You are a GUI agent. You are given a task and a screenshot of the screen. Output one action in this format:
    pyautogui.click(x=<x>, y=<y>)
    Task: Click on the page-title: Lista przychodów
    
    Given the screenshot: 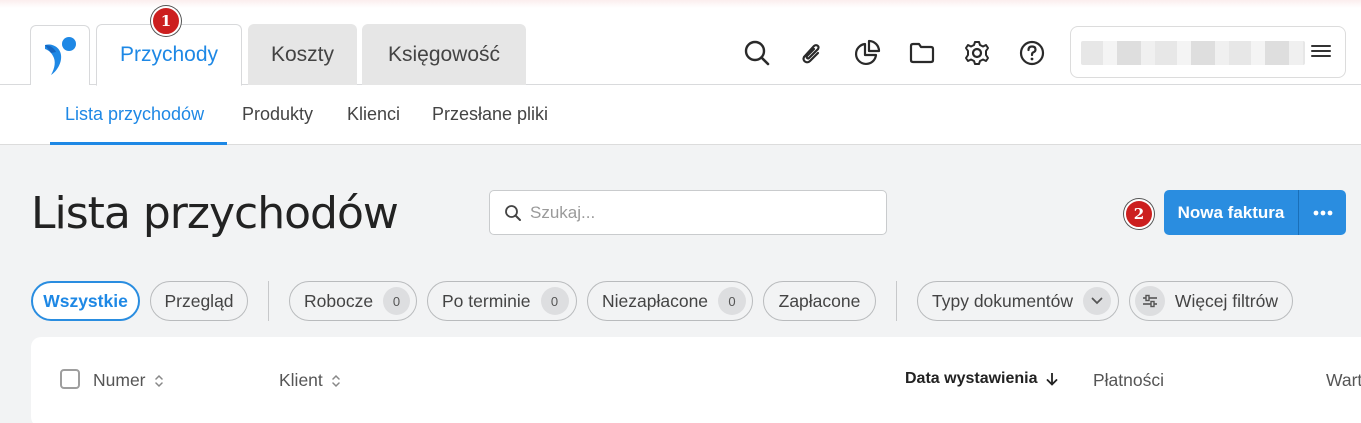 What is the action you would take?
    pyautogui.click(x=215, y=214)
    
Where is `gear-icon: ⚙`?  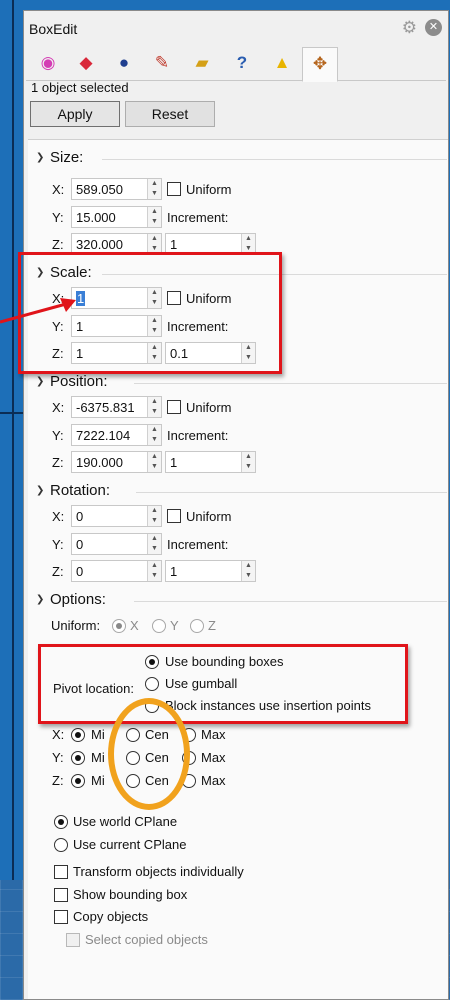
gear-icon: ⚙ is located at coordinates (410, 28).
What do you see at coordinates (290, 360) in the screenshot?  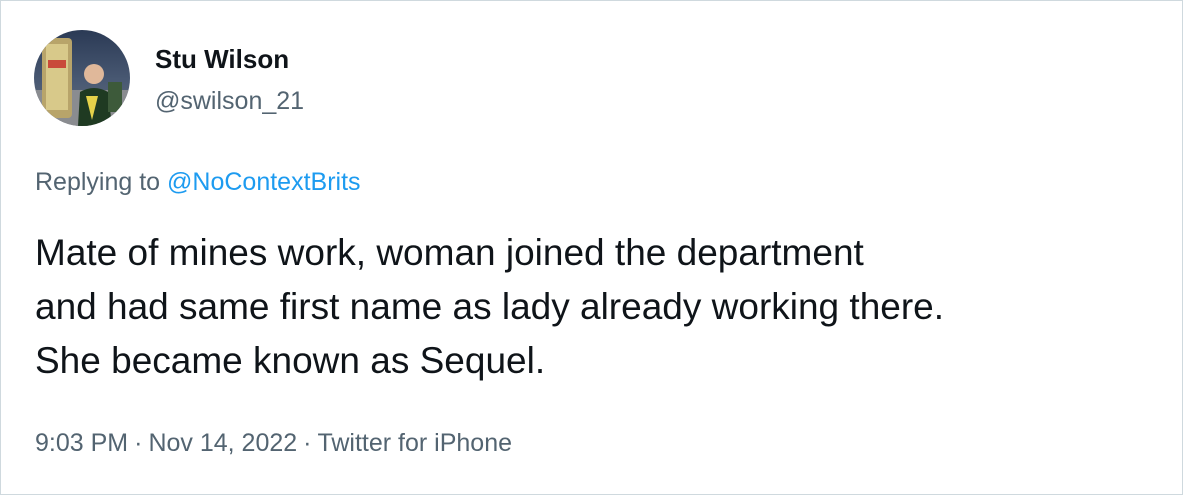 I see `tweet-text-line: She became known as Sequel.` at bounding box center [290, 360].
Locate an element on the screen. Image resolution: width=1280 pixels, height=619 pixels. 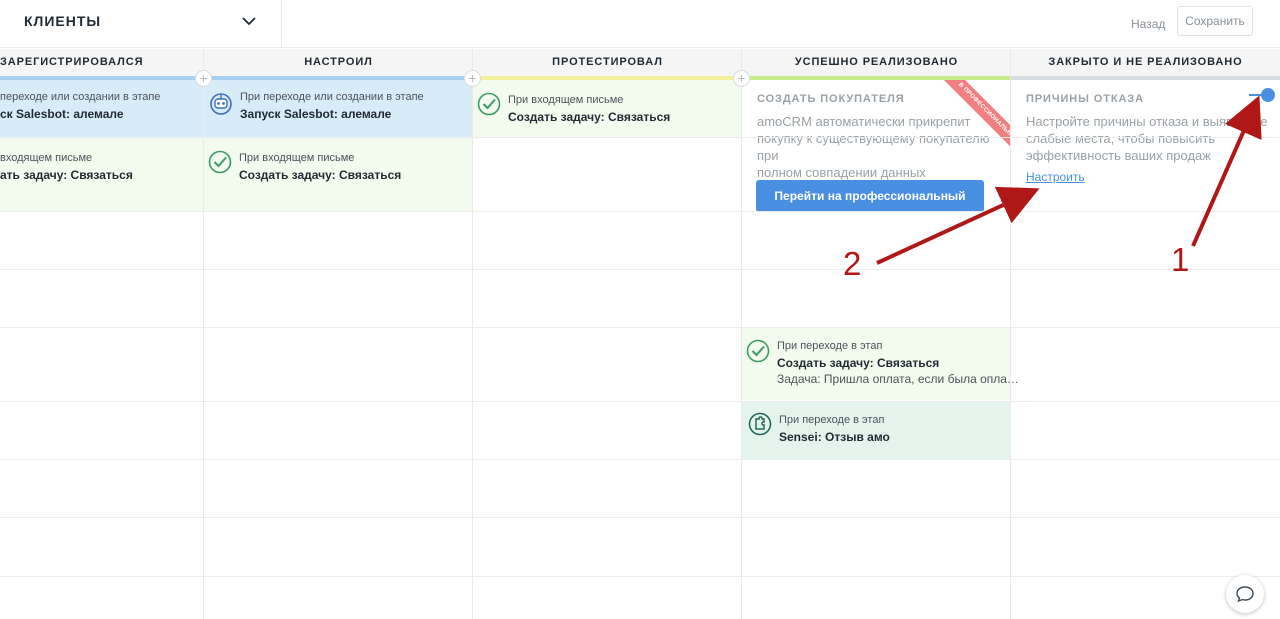
description-line: слабые места, чтобы повысить is located at coordinates (1121, 138).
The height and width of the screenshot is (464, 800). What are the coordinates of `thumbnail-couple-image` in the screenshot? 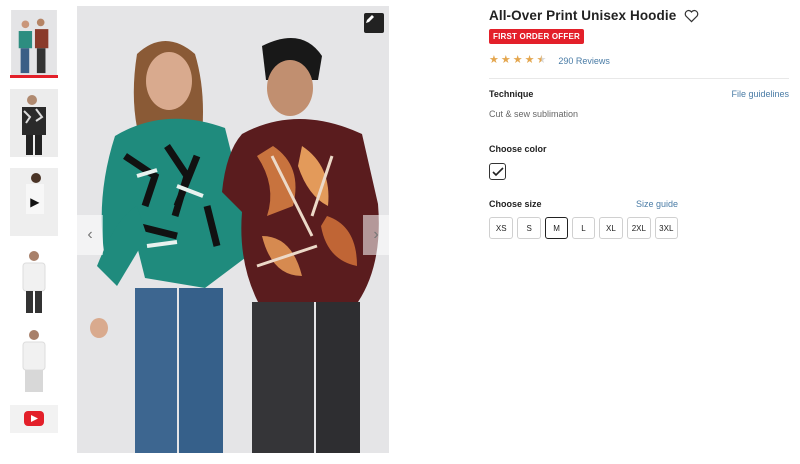 It's located at (34, 42).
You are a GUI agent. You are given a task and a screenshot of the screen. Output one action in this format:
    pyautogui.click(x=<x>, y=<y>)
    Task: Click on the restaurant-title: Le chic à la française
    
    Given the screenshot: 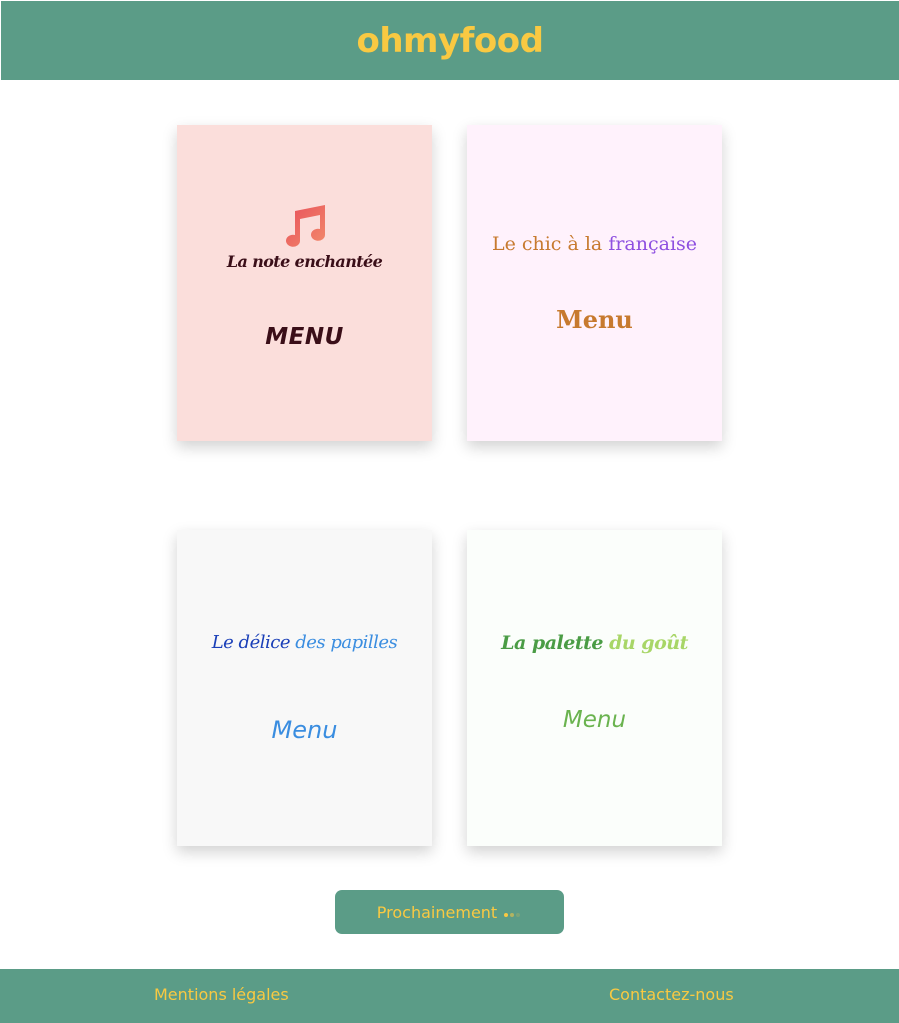 What is the action you would take?
    pyautogui.click(x=594, y=244)
    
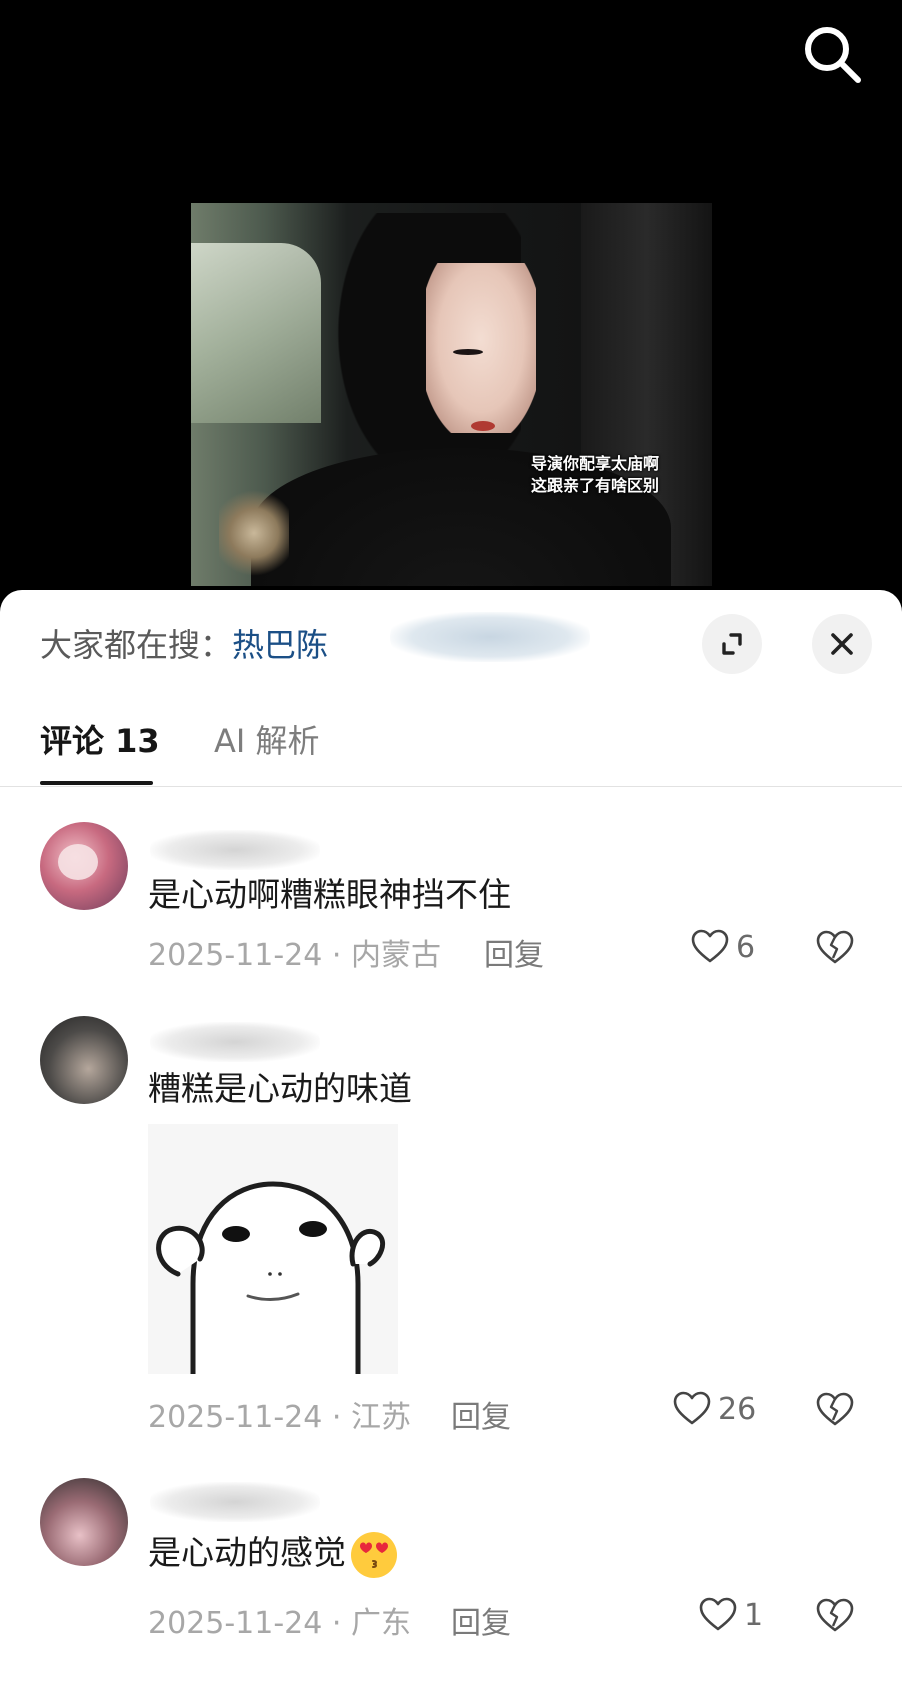  I want to click on comment-meta: 2025-11-24 · 江苏, so click(280, 1414).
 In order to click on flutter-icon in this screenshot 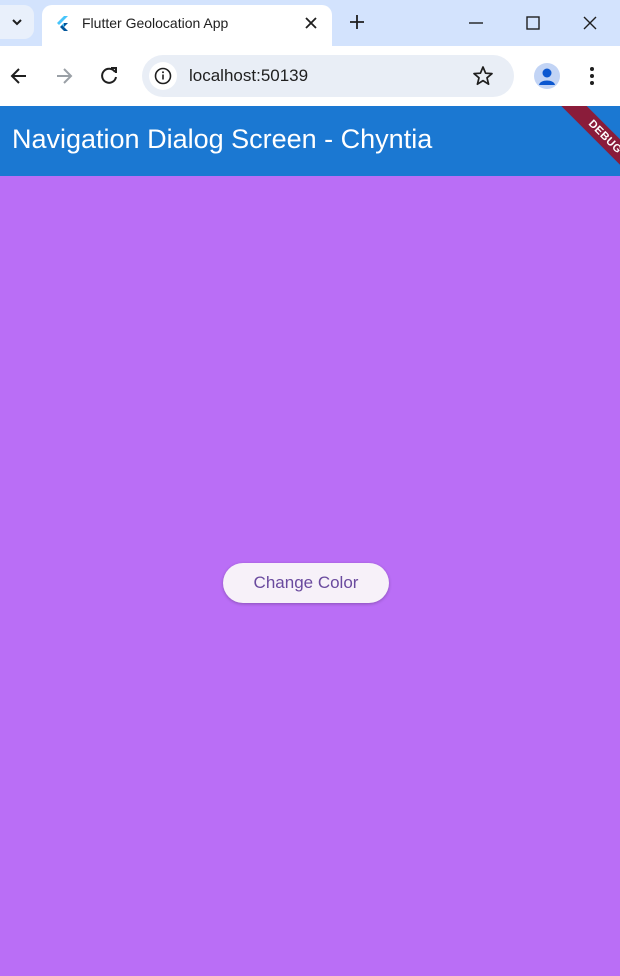, I will do `click(62, 24)`.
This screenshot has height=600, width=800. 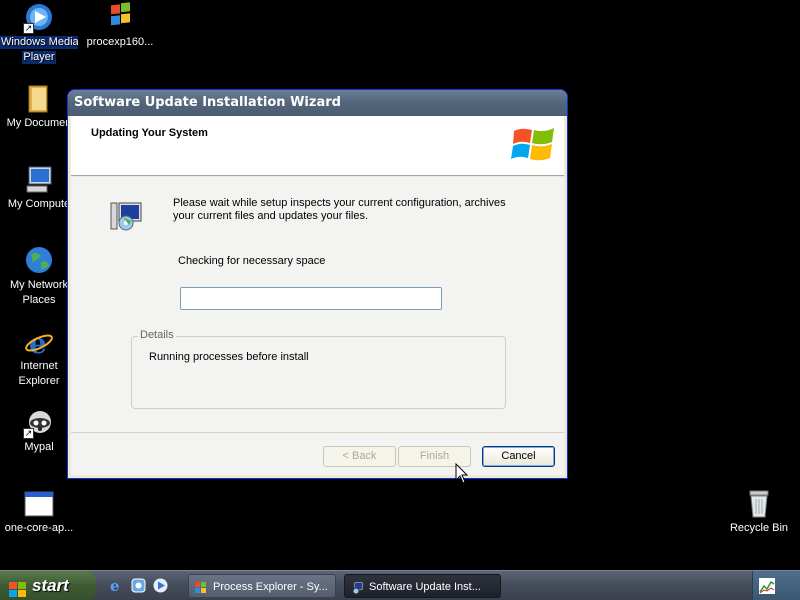 I want to click on tray-chart-icon, so click(x=767, y=588).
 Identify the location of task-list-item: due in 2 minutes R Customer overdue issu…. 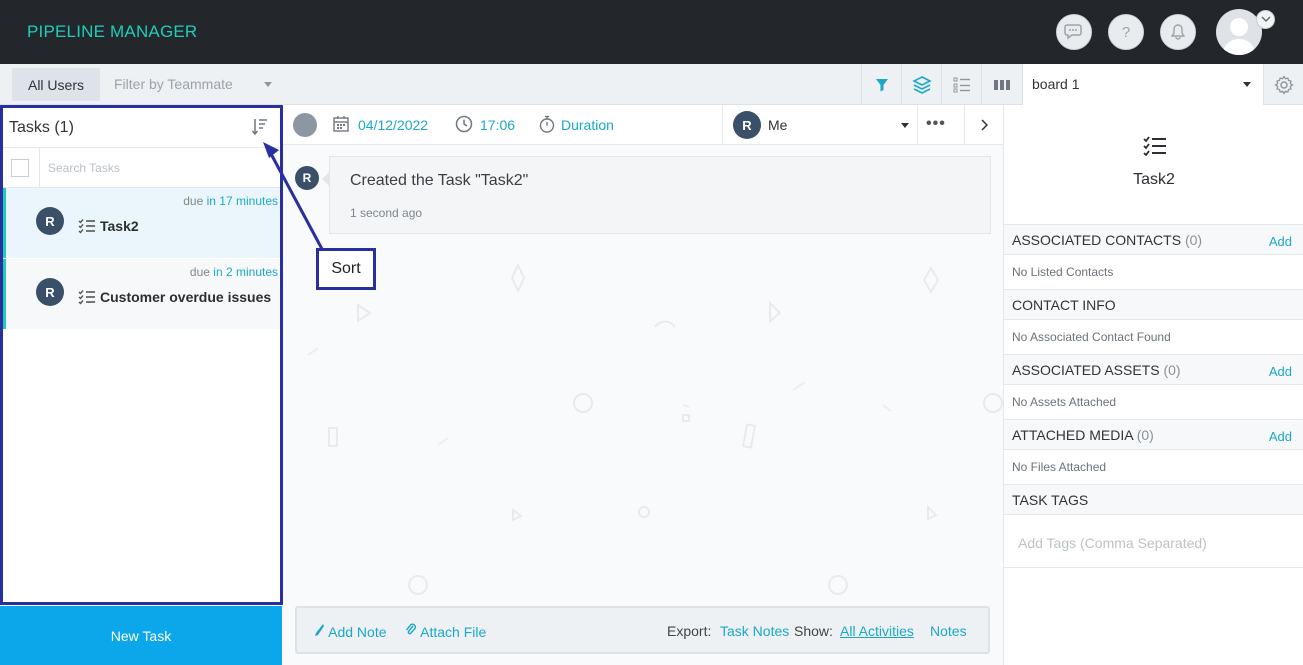
(142, 294).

== == ==

Copy the entries above verbatim, from the line containing "Locate an element" through the line containing "description-line: слабые места, чтобы", both included. Leave the pictures out of your copy.

Problem solution:
Locate an element on the screen. Image resolution: width=1280 pixels, height=619 pixels. 
description-line: слабые места, чтобы повысить is located at coordinates (1121, 138).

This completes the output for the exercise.